Results of the actions taken shown below.
Solution to the New York Times Sudoku Hard, 22nd February, 2021: Stage 2: Breakthrough by Single digit lock
With R2C8 2, R2C6 9 by reduction -- R3C6 2 by reduction -- R2C9 7 by reduction -- R3C9 9 by reduction.
R3C3 7 by row column scan for 7 in R2, C1, C2.
R3C1 1 by row column scan for 1 in R2, C2 -- R6C3 1 by scan for 1 in C1, C2 -- R4C5 1 by scan for 1 in R6, C4 -- R5C8 1 by scan for 1 in R4, R6, C7. Digit 1 fully filled.
R6C9 6 by scan for 6 in R4, C7.
Single digit lock on 5 formed in R4C8, R4C9 by scan for 5 in C7 -- R5C4 5 by scan for 5 in lock on 5 in R4, 5 in C5 -- R5C2 2 by DSA reduction of [4,6] in C1 from DS [2,4,6] in R5 -- R5C4 4 by reduction -- R5C2 6 by exception in R5. R9C2 7 by scan for 7 in R7, R8, C8, C9.

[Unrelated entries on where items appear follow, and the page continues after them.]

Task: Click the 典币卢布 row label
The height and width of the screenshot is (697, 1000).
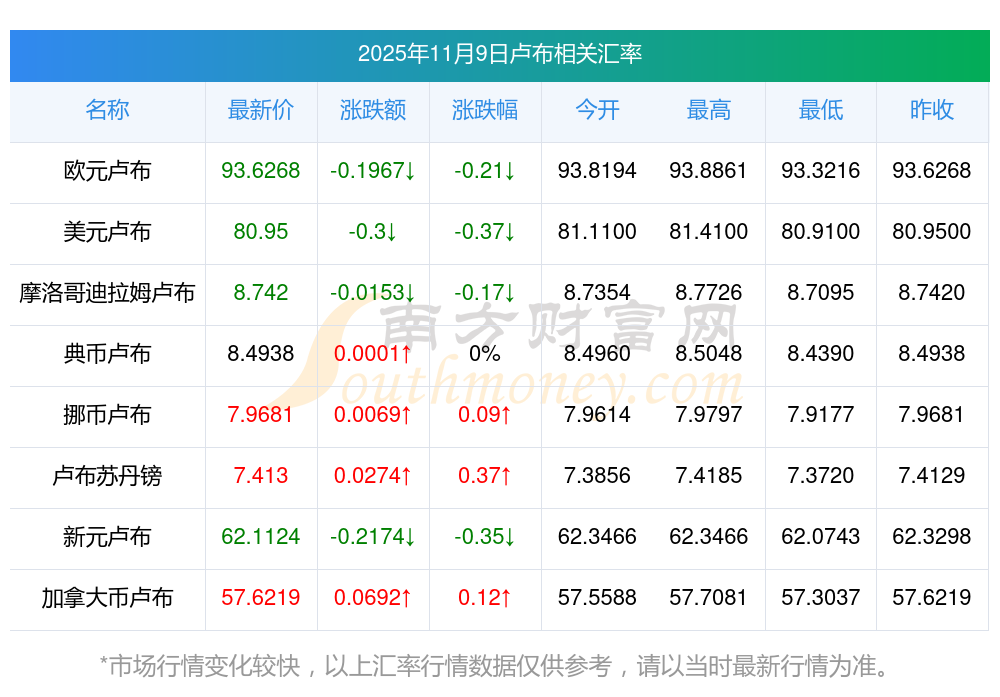Action: pos(107,354)
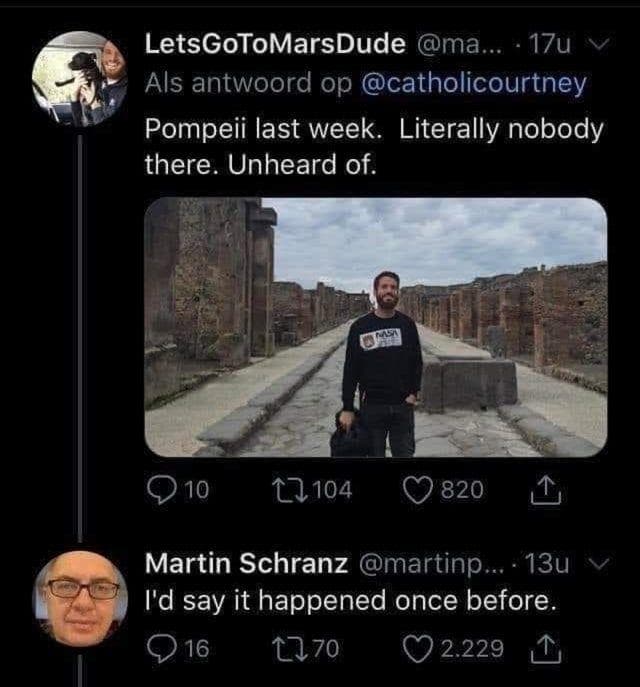The height and width of the screenshot is (687, 640).
Task: Open the @catholicourtney profile link
Action: (x=471, y=84)
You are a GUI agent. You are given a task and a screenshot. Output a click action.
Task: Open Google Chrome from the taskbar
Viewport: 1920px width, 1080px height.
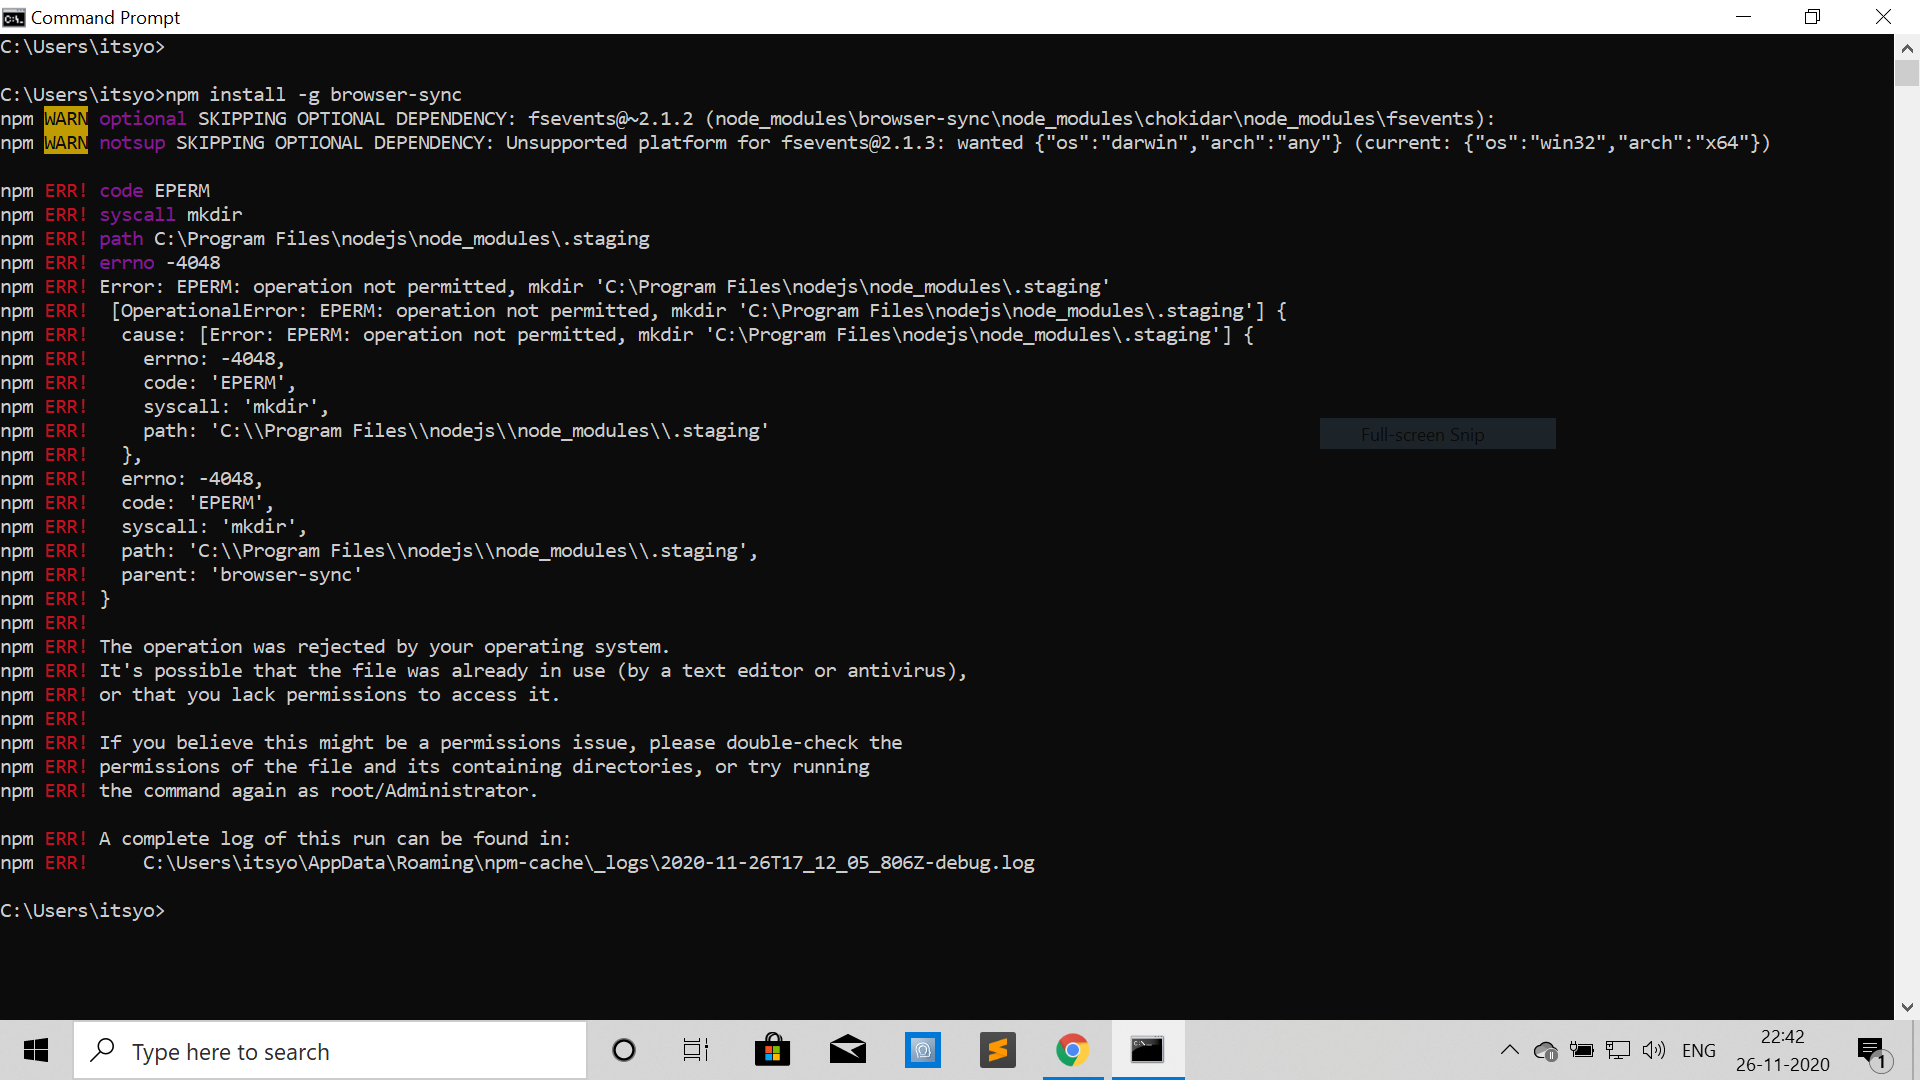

Note on Single digit lock: 5 in C7 blocks R6C7 for 5 and leaves only the two consecutive cells R4C8, R4C9 for 5. Digit 5 can appear in only these two cells in the final solution. It means digit 5 is locked and these two cells and thus diallows appearance of 5 in any empty cell of the parent zone R4. This ios the way a single digit lock is formed and takes part in finding a valid cell by reduction of 5 in R4 or by scan for 5 in R4.
Last few valid cells are by row column scan. Time to time you should try for this easiest way to get valid cells.
R8C7 3 by scan for 3 in R7, C8, C9 -- R9C1 3 by scan for 3 in R7, R8, C3.
R8C1 9 by scan for 9 in R7, C3.
R8C9 4 by scan for 4 in R9, C8.
Results of game status shown below.
Solution to the New York Times Sudoku Hard 22nd February: Stage 3: Breakthrough by Parallel digit scan, Single digit lock and DSA reduction
Breakthrough by Parallel digit scan for 2 on empty cells of C2: With 2 in left middle major square, R4C2, R6C2 disallowed for 2 and with 2 in top left major square, cells R2C2, R3C2 are disallowed for 2 leaving the single cell R7C2 for 2 -- R7C2 2.
How Parallel digit scan carried out and what is its effect
Instead of scanning for a digit on empty cells of a major square, in parallel digit scan empty cells of a row (or column) are scanned in parallel by presence of the digit in columns (or rows).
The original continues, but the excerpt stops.